Reporting bias will be explored using funnel plots if ≥10 studies are included. Testing for funnel plot asymmetry will only be done if standard errors of intervention effect estimates are not similar for all studies. In addition, the test will be interpreted in light of the visual inspection of the funnel plot. Egger's test will be used for funnel plot asymmetry testing in continuous outcomes with intervention effects measured as mean differences [39]. Harbord's test will be used with dichotomous outcomes with intervention effects measured in odds ratios [40]. In the event of dichotomous outcomes with intervention effects measured as relative risk, the funnel plot will only be visually interpreted.

Confidence in cumulative evidence

The quality of evidence for outcomes will be assessed using the Grading of Recommendations Assessment, Development and Evaluation (GRADE) approach [41]. Assessment will take place in the following domains: risk of bias across studies, inconsistency, imprecision, indirectness and publication bias.

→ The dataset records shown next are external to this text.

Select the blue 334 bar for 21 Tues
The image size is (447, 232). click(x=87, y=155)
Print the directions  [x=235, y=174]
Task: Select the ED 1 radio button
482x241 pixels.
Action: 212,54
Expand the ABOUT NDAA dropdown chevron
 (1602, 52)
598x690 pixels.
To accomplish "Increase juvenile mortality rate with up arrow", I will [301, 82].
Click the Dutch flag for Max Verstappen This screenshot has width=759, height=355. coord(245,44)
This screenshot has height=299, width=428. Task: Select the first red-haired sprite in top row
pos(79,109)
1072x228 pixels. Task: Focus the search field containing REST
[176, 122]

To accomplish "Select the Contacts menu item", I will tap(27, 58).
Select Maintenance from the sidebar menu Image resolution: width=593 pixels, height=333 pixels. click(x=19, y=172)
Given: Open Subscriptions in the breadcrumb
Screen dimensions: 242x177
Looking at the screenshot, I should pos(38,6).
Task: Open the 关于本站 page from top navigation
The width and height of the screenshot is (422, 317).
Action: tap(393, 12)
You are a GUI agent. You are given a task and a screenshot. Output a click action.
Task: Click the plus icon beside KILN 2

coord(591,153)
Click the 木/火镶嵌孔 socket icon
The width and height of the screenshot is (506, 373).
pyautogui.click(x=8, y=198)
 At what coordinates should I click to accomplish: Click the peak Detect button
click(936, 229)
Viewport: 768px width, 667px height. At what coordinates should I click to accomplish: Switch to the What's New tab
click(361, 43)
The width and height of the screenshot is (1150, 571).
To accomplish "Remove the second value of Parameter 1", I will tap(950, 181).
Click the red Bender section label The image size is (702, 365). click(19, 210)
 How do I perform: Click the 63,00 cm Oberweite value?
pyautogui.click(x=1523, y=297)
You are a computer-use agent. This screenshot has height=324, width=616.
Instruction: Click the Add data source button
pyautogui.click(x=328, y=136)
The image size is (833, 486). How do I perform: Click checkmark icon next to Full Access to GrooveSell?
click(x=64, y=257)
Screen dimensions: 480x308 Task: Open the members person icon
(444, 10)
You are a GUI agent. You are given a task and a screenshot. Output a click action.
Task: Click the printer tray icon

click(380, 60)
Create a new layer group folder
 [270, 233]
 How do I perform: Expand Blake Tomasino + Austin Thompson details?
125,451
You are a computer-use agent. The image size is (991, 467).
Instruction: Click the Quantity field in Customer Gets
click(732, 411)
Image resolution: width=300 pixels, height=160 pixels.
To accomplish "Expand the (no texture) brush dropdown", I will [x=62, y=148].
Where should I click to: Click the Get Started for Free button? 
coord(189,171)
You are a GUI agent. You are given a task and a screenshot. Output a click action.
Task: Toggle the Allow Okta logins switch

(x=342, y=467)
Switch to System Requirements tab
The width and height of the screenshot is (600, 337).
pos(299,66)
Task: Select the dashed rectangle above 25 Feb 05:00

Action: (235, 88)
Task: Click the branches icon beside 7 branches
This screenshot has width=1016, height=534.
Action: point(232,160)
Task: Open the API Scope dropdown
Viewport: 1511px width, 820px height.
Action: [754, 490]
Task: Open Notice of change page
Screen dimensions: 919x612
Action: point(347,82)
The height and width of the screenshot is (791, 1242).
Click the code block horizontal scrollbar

The quality of the evidence will then be defined as high (further research is unlikely to change the confidence in estimate of effect), moderate (further research is likely to have an important impact on confidence in estimate of effect and may change the estimate), low (further research is very likely to have an important impact on confidence in estimate of effect & is very likely to change the estimate) or very low (any estimate of effect is very uncertain). A summary of findings (SoF) table will be created with a maximum of 7 outcomes (major wound complications, minor wound complications, complete skin graft loss, tendon exposure, functional outcome, patient-reported aesthetic outcome and observer-reported aesthetic outcome) using the GRADEpro GDT software [42]. Possible narrative reviews of described outcomes will also be added to the SoF table. Guideline development is beyond the scope of this systematic review.